None of this is to step away from a finding that the prosecutor’s decision may be unlawful in its own terms. But the answer to that is a declaration in standard JR but probably not Bill of Rights Act terms. And remember the Supreme Court did not question the correctness of Mr Fitzgerald’s conviction, so there is no ability for the High Court here to collaterally undermine the conviction by going all in on the charging decision. The end result of this judgment is the prosecutor must pay for deciding to lay a charge that led to a safe conviction. 

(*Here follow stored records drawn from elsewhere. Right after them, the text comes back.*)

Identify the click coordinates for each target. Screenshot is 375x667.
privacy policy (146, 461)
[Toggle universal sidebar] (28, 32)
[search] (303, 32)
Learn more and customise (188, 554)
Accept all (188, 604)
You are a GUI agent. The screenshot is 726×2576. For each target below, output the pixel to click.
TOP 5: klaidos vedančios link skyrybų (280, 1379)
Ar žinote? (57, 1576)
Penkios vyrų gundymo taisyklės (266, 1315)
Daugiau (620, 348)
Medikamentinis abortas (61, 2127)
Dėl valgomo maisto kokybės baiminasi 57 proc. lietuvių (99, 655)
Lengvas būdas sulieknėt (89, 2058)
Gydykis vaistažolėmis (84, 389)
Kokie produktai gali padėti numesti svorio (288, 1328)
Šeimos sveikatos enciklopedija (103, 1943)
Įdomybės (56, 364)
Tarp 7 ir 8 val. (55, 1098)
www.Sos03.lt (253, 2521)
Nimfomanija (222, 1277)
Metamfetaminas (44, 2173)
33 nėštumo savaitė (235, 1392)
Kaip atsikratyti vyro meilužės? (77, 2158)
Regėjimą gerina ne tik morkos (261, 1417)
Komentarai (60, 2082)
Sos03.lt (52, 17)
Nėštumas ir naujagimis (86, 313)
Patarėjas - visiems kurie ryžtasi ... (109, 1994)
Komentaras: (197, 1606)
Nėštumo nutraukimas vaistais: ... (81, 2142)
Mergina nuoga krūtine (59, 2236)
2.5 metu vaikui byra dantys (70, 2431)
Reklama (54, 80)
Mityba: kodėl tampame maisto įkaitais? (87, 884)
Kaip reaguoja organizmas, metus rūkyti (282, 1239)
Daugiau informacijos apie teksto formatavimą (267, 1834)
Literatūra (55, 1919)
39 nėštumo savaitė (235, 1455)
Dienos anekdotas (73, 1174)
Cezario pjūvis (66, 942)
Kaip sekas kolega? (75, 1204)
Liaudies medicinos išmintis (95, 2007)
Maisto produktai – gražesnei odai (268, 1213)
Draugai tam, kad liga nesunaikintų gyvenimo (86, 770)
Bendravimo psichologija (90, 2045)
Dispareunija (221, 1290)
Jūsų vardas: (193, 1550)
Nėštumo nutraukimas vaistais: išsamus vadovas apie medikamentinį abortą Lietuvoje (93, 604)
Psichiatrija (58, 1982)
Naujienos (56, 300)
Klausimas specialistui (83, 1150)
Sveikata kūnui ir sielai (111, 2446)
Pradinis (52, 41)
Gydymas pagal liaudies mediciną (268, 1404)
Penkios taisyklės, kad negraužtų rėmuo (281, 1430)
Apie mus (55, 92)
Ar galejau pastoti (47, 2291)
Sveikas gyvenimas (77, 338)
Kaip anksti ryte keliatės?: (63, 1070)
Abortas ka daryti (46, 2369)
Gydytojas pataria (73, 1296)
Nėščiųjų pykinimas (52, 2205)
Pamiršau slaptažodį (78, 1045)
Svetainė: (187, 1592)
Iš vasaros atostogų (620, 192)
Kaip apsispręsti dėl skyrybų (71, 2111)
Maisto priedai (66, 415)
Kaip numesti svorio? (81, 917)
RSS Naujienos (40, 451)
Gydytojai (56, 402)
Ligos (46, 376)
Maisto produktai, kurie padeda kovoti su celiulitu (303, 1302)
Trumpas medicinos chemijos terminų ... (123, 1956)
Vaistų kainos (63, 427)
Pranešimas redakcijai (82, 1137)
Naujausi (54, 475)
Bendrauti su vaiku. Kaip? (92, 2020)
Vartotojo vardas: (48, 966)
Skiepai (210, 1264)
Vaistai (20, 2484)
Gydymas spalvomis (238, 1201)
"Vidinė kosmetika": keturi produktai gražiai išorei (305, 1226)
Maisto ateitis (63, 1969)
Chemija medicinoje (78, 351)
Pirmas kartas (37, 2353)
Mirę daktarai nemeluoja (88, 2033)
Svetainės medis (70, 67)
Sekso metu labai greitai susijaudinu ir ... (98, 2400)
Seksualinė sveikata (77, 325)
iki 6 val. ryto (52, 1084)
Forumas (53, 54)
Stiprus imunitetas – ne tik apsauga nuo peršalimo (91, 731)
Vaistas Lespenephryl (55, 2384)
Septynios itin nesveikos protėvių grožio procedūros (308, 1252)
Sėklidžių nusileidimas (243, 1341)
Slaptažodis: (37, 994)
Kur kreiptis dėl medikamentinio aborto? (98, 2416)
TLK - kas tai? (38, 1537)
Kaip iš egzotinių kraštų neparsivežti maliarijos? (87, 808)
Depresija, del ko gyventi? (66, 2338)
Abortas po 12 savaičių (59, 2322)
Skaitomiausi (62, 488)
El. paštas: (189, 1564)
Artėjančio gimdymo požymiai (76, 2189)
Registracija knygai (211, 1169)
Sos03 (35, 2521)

And that really leads to the hint of a strange double standard in all of this. I like Ellis J’s judgment as a call to arms to the Crown from the judiciary: “just as the judiciary did its part in trying to mitigate the rights-breaching aspects of three strikes, prosecutors ought to have been doing the same thing. We will follow the consequences of the Supreme Court’s decision in Fitzgerald wherever they lead”. But that ‘we all have to play our part’ approach sits unhappily with Chapman. We all have to play our part but it can never be the judiciary’s fault. That is a part-time commitment to the Bill of Rights Act. Chapman prevents the right answer: Mr Fitzgerald’s right to be free from arbitrary detention was breached by the long third strike sentence. That sentence was imposed by a court, but that won’t stop this court from awarding Bill of Rights Act damages because what matters is vindicating rights where they are breached. And also, bloody hell, prosecutors should have been a lot more awake about this too. 

I don’t like the reasoning in Fitzgerald because it reaches too far to dodge Chapman. I like the outcome in that compensation is awarded for a rights breach. But the right that was vindicated for the damage in this case was not breached by the acts complained about. With Chapman as the law, there was no viable path to awarding Bill of Rights Act compensation. The issue is not Fitzgerald, it is not Ellis J (who is bound by Chapman and whose task was to deal with pleadings framed in light of Chapman), it is not how Mr Fitzgerald or the Crown ran their cases, it is not even really three strikes though that set a lot of this in train. It is about how Chapman has distorted how rights litigation is pleaded, argued, and decided. 

Anyway, I didn’t mind Transformers. But something’s gotta give before we end up with a Bumblebee.

One thought on “Ow, ow, ow, ow, ow!

  1. As to causation, even common law recognised false imprisonment liability attached to those who set the machinery of detention in train, and following the ECtHR / House of Lords approach (as typified by Van Colle v Chief Constable of the Hertfordshire Police (Secretary of State for the Home Department intervening) [2008] UKHL 50, [2009] 1 AC 225) recovery is approached on a loss of chance basis, rather than bright line tortious causation; the charging decision reduced his chance of a non-breaching outcome (in this case by 100%). And thank you for a really insightful piece on an issue that tends to attract reductionist absolutism.